The deepest cuts of my writing often emerge in the latest hours of the night. When they do, the inspiration slowly fades as dawn approaches. If this phase of inspired prose is left to wane without expression, it’s lost forever. So, to force rest when there is none seemingly to be had is pointless, especially when images which defy explanation keep flashing before my eyes.
There are many towers that stand tall in my mind’s eye. I don’t know what occupies them other than that they contain great secrets. I’m reminded of first person shooter games that often involve ascending the floors of massive castles or descending deeper into great dungeons or winding labyrinths.
The floors of these imaginary are more numerous than in any game I’ve ever played, with dozens upon dozens of concurrent stories to explore, each with new obstacles and foes at every turn. I feel these towers are where I lock away my most difficult memories and thoughts produced by tortured times. Over the course of decades, they have taken on lives of their own; sometimes I can’t help but let the towers’ denizens keep me up at night.
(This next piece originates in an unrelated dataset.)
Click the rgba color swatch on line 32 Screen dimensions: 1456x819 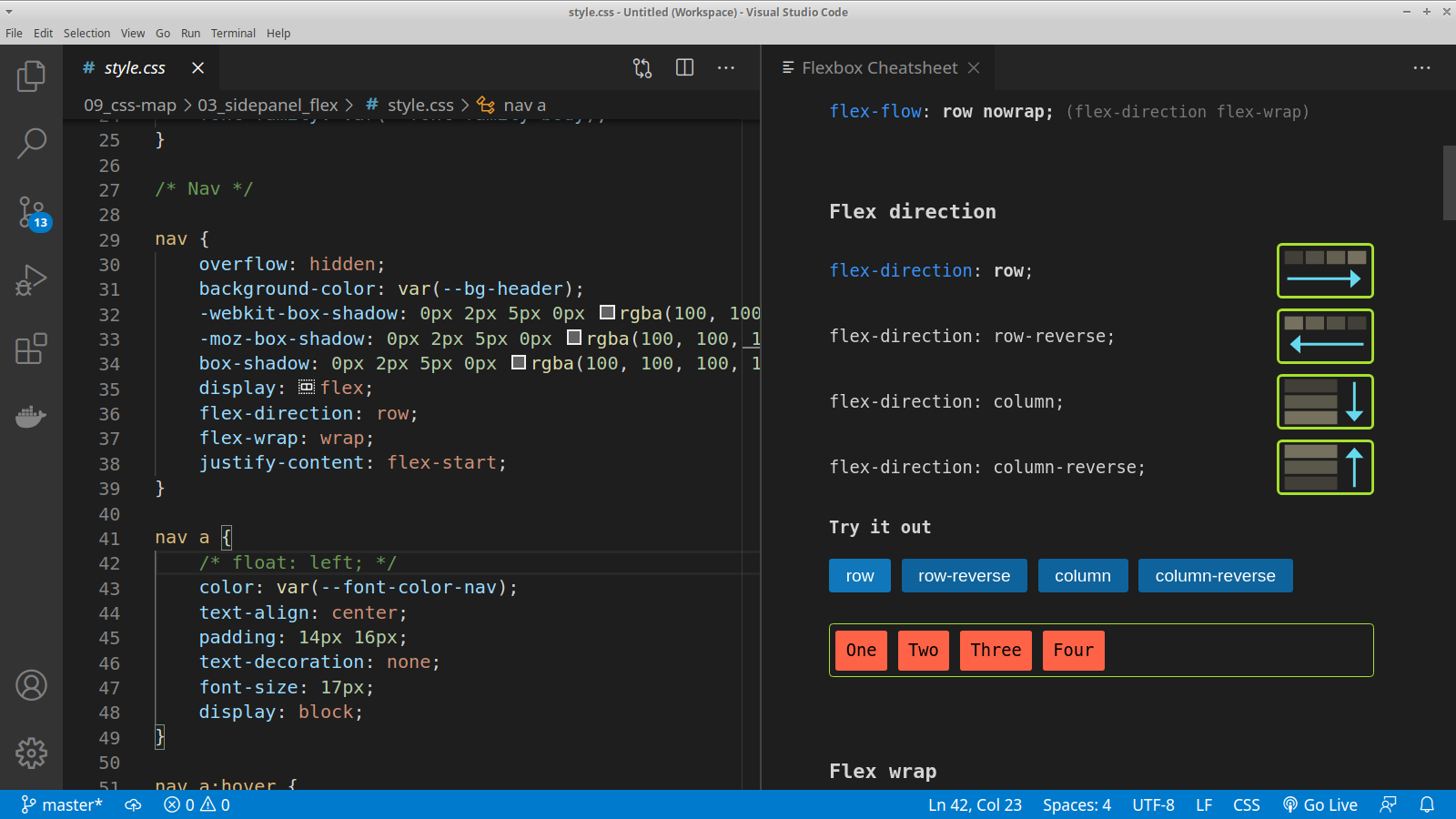(x=607, y=312)
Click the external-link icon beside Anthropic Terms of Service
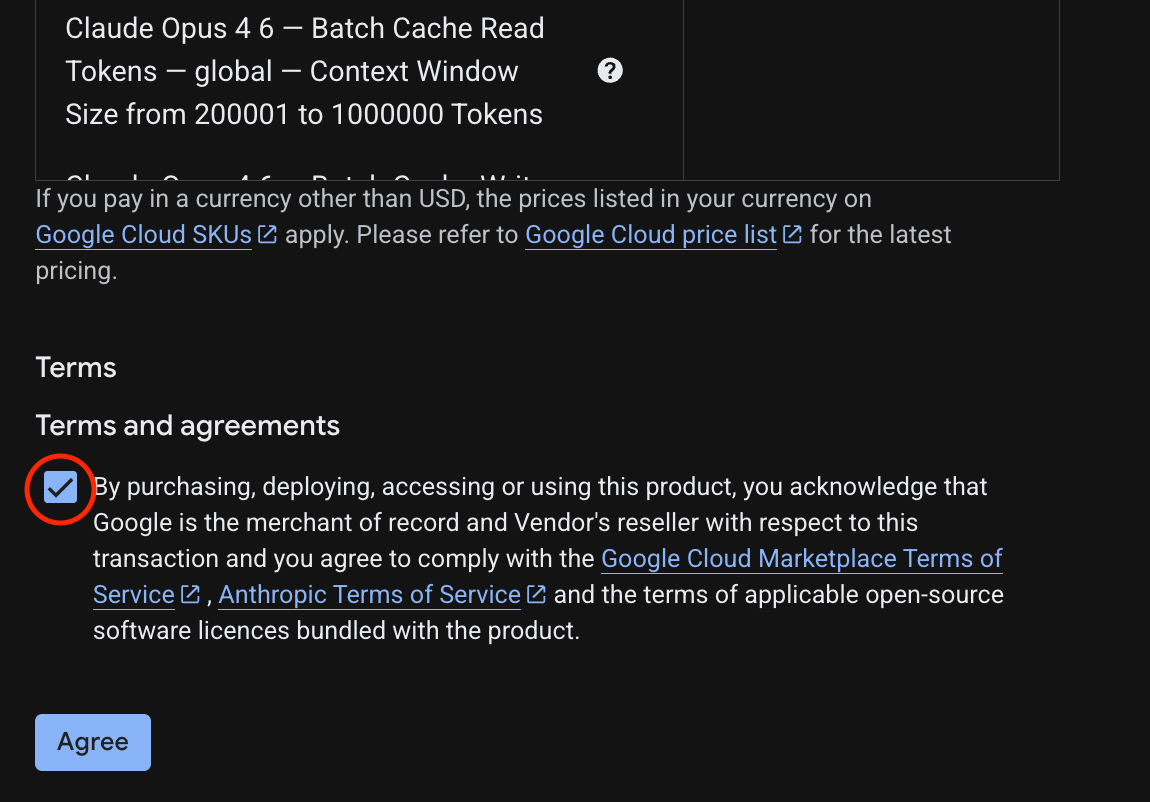The width and height of the screenshot is (1150, 802). pyautogui.click(x=536, y=594)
In my mind’s eye, my self image is often distorted and changes when I shift about trying to see the subtle changes from different angles. At times, things seem much more compressed. But, at other times, they’re stretched out as if dimensions seem to be at odds with one another just to keep my senses off balance or somehow mock me. There is never a true sense of calm or contentment that feels like it’s going to stay beyond a fleeting moment in which I feel truly the self which I crave to be.
It seems I always settle for much less than my wishes, but wishing rarely makes a dream come true without the effort to back it up. Even then, it’s often wishful thinking that leads to constant states of disappointment. Perhaps I’m simply wishing for the wrong things to be right.
It also helps that I’m rarely more than a stone’s throw away from a place to call home. That’s something I’ve rarely had for much of my adult life, at least the part where it was clear that home seemed to be a mirage more often than not. It helps to hear the river run and to know there are many little breaths who depend on the life blood it brings. To know I’ve brought a few more thirsty tongues for distant waters to quench is both wonderful and disheartening as too many more remain dry and wanting.